An exotic or trendy item becomes popular with consumers, and as a producer you’re tempted to “put in a few acres” and capture the market before the competition. Often the novelty outshines whatever risks pop-up. The question becomes, “Should I jump on it and produce before marketing, or do my marketing research and then adjust production?” Actually, both approaches have worked with recent trendy products (think goji berries, hemp and hops), but do the risks outweigh the rewards?

In general terms, researching the market for a specialty product remains the prudent approach, but getting a jump on market share is tempting too. Many times it falls back on the resources you have and how much you feel willing to risk in the venture.

If you have funding reserves, sufficient labor and stable markets for your primary product, taking a risk on a specialty crop isn’t quite as daunting, but according to Michigan State Extension, “the bottom line for growing any new crop is economics” (Exploring Alternative Field Crops). “Will income generated by the sale of the crop be more than the cost of production?”

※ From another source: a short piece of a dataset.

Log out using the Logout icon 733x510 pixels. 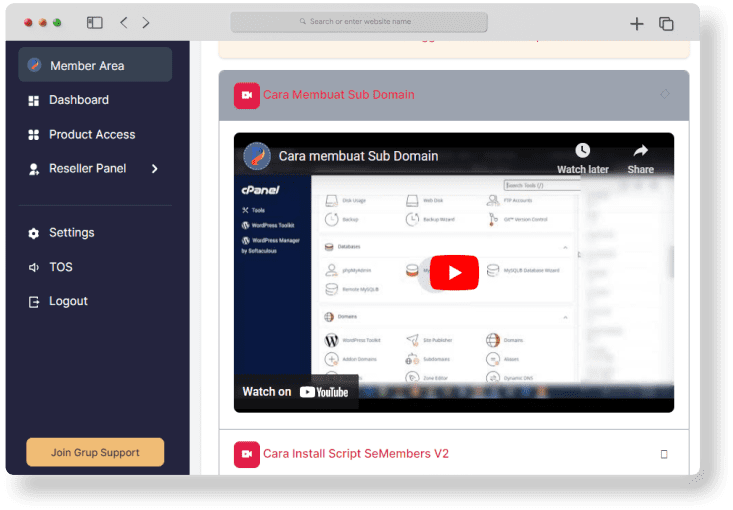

When some growers observed the increase in the sales of hummus, they thought about the chickpeas or garbanzo beans used to make the edible and highly popular protein spread, and starting examining the possibility of growing and selling the beans to Mid-Atlantic food processors. Chickpeas grow much like soybeans and develop into a branched plant with pods. And while they can be grown in most areas of the country, they are primarily raised in the Great Plains and West. While the experiment showed the legumes could be grown in the Mid-Atlantic (although with fungal disease concerns), and processors were interested in purchasing locally-grown product, the cost of cleaning and aggregating enough product for the processor ultimately outweighed the potential sales profit.

The Agricultural Marketing Resource Center noted, “The economic viability of a specialty crop such as chickpeas will ultimately depend on several factors such as market development, contract and seed pricing and production capability.”

Producers willing to take a risk on alternative or specialty crops often open up markets for others farmers and provide the research necessary to make a profit. The decision often comes down to a high potential sales value or specialized benefit to the farming system, according to Extension educators.

So, while market research before production often reveals profit and pitfall options, production before marketing is a risk some farmers are willing to take given economic and other farming advantages. In either case, you must carefully analyze your business to decide if the prospect will benefit your operation or if the risk is worth the effort.

The above information is provided for educational purposes and should not be substituted for professional business or legal counseling.